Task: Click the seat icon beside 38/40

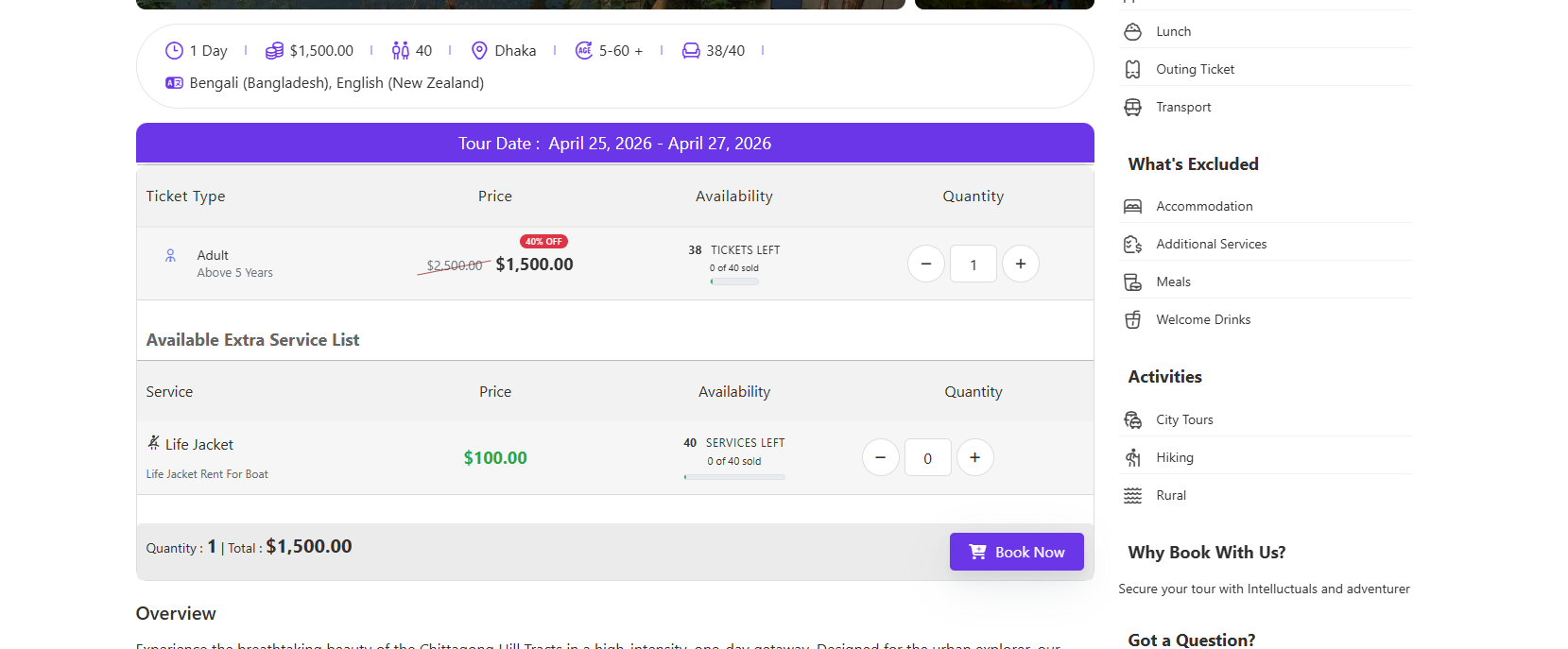Action: [691, 51]
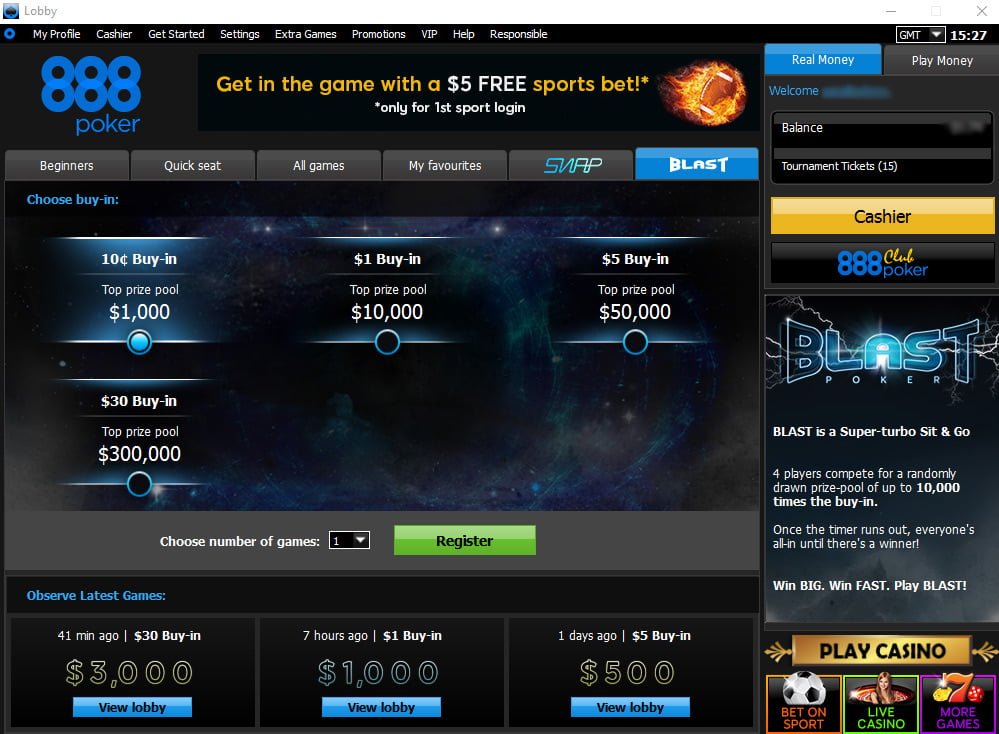View lobby for the $30 Buy-in game

coord(132,707)
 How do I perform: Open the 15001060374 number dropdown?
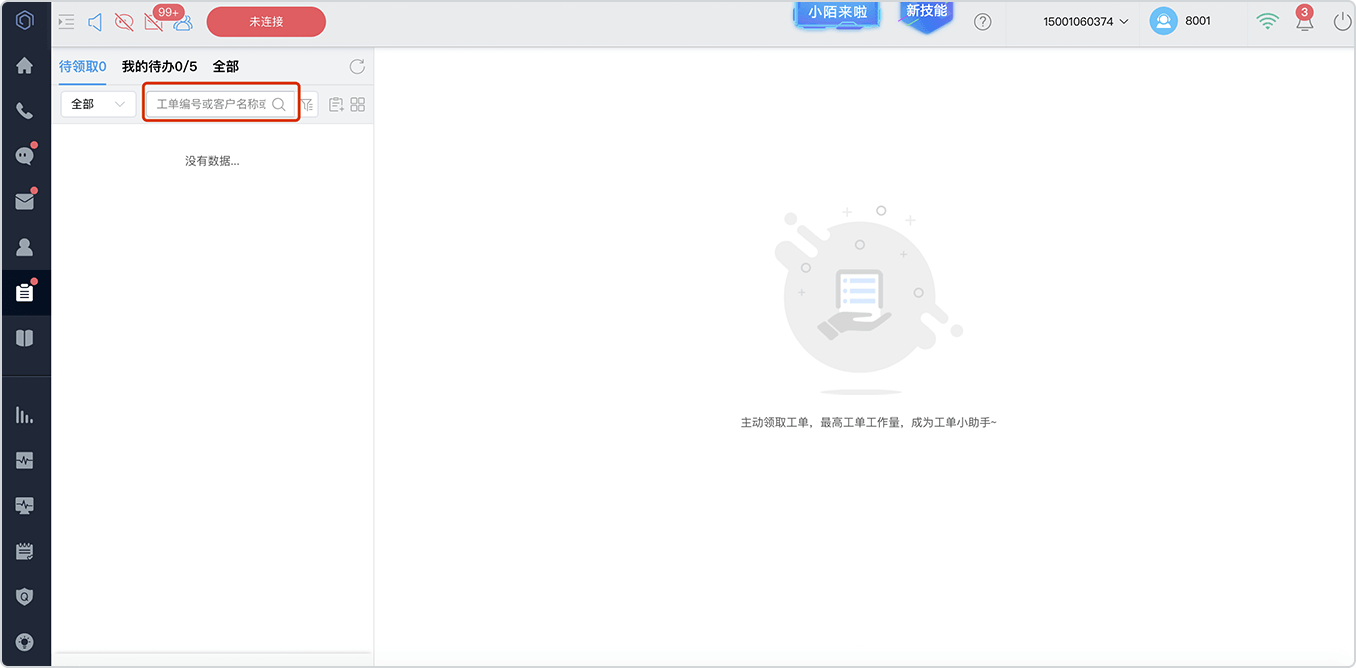coord(1085,22)
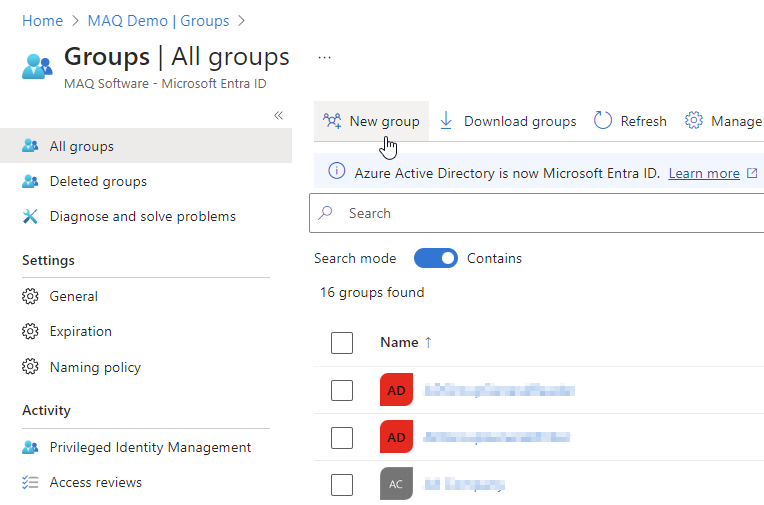Toggle the Search mode Contains switch
The width and height of the screenshot is (764, 505).
point(436,258)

THE PROBLEM: Transcribe the full listing above exactly as it stands, minus the pictures.

RESPONSE AREA:
Task: Click the seat icon beside 38/40

Action: [691, 51]
View lobby for the $30 Buy-in game

coord(132,707)
 How do I perform: Open the 15001060374 number dropdown?
coord(1085,22)
Toggle the Search mode Contains switch
The width and height of the screenshot is (764, 505).
point(436,258)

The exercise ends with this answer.